Python is a dynamic language, it does not require to defined the types of the arguments and return values, and, by default, does not enforce those types even when they are defined. The type annotations are meant as a way of documenting the code.

def calc_rect_area(width:float, height:float) -> float:
    area = width * height
    return area

There are typing tools, like mypy that can be used to enforce the use of the types, but they are not part of the language proper.

The function interface

Now that we have talked about how to define functions, and how to pass and get data from them, we can deliniate what the function interface is. Remember, when thinking about a function, or any other form of modularizing the code, of dividing it in pieces, take into accounts two aspects:

the interface: how the function interacts with the rest of the program
the implementation: how the task is carried out

For the structure of the program interfaces are more important than implementations, because if you change an implementation, for instance to speed it up or to fix a bug, the rest of the program will be unafected as long as you keep the interface. Think of the interface as a promise done to the rest of the program, as a contract that the function will honor. Thus, for the rest of the program, the implementation is just a detail, what matters is how to interact with that piece of the code. The program is a complex machine build with small, and hopefully understandable, pieces, and the interface is the shape of each piece.

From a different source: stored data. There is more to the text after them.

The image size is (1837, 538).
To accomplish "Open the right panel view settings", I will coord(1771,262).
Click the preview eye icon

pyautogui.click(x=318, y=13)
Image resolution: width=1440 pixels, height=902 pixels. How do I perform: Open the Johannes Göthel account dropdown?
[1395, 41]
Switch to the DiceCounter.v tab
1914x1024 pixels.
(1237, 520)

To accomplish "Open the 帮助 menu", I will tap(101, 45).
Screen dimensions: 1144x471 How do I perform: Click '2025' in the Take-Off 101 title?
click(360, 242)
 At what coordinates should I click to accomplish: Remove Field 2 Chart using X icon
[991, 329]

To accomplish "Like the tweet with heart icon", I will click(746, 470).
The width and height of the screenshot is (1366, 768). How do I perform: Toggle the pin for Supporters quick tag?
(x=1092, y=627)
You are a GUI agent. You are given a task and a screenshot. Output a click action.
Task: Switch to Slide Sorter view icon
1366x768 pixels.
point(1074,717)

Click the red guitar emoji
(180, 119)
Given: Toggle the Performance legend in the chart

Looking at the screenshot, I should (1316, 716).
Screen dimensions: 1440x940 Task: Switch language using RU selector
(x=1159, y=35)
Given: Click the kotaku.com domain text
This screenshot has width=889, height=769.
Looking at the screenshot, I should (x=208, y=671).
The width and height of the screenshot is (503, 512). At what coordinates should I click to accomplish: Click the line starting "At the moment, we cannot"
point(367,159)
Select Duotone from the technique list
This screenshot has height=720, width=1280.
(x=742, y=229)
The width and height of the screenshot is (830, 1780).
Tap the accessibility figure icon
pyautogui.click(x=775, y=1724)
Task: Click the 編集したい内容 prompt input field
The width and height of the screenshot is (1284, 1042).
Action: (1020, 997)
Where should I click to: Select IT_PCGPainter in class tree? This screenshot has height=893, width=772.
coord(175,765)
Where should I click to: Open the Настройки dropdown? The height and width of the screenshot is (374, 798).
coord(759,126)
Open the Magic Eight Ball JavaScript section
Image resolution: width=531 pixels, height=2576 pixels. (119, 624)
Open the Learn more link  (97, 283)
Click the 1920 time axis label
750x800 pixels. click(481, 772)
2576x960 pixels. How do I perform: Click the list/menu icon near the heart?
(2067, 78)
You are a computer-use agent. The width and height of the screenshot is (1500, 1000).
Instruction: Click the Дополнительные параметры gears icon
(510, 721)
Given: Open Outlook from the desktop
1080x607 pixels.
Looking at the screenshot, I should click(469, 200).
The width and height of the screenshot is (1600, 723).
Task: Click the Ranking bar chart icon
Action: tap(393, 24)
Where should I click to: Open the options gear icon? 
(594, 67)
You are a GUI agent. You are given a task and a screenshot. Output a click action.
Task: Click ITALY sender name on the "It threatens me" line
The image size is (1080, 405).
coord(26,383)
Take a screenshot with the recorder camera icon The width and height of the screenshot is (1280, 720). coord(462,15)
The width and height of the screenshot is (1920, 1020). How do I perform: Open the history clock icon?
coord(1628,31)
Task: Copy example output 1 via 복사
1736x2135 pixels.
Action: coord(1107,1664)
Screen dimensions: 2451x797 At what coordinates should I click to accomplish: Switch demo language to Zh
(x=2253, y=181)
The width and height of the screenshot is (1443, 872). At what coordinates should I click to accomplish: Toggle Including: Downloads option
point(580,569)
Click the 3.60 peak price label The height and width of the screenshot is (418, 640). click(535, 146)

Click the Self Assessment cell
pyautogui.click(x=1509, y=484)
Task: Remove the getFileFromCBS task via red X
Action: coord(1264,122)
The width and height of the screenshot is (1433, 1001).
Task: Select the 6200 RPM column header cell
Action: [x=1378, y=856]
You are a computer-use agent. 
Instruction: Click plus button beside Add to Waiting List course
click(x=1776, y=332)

We could split the interface in two: the explicit or interface proper, and the implicit interface. We could also call to these two parts: interface and side effects.

The interface proper is comprised by:

the function name, and possible the namespace in which that name is found
the arguments accepted by the function as well as its types
the returned values and its types

A more suttle part of the interface, the implicit interface, or the side effects, an effect other than reading the value of the function arguments and returning the intended result. Side effects are interactions of the function with the rest of the program that are not explicitly declared like:

any modification of the state of the objects passed to the function that are not clearly stated in the interface and, thus, not expected by the user.
any modification to the mutable objects passed to the function not clearly estated
any modification of the global state, like changing the value of a global variable
any use of the global scope, like the reading of a global variable

The interface proper is the stated contract that the function explicitely declares to follow and its at the base of the software modularity. Side effects are a modularity violation and a throw back to the spaghetti code, to an unmaintainable mess. (Although, in some cases these side effects can be useful, or even completely necesary).

Name and namespace

The function name is a critical part of the function interface, if we would change it, the rest of the code that uses that function would have to be changed.

The namespace, where the function can be found, is also important. For instance, in Python the sqrt function is located in the math module of the standard library, so to use it we have to import it from there.

If Python developers were to change the location of the sqrt function, we would have to change our code accordingly. By the way, in the Python standard library there is a different sqrt function with a different interface, a function that return complex numbers instead of floats, and we differenciate between these two functions because they are imported from different namespaces, from different modules.

Arguments

The arguments accepted by the function, as well as its types, are also part of the interface, if we were to change the arguments required or accepted, we might have to change the rest of the code, the parts of the program that make calls to the modified function.

Returned values

Returned values and types are also part of the interface, if we change what we return we will have to alter the calls to the function.

By the way, I think that it is not a very good practice to change the number or type of the values returned depending on the function call. Imagine that we did a function that returned either a float or a complex number depending on the input.

This is a well defined interface, but the caller will have to check what is getting from the function.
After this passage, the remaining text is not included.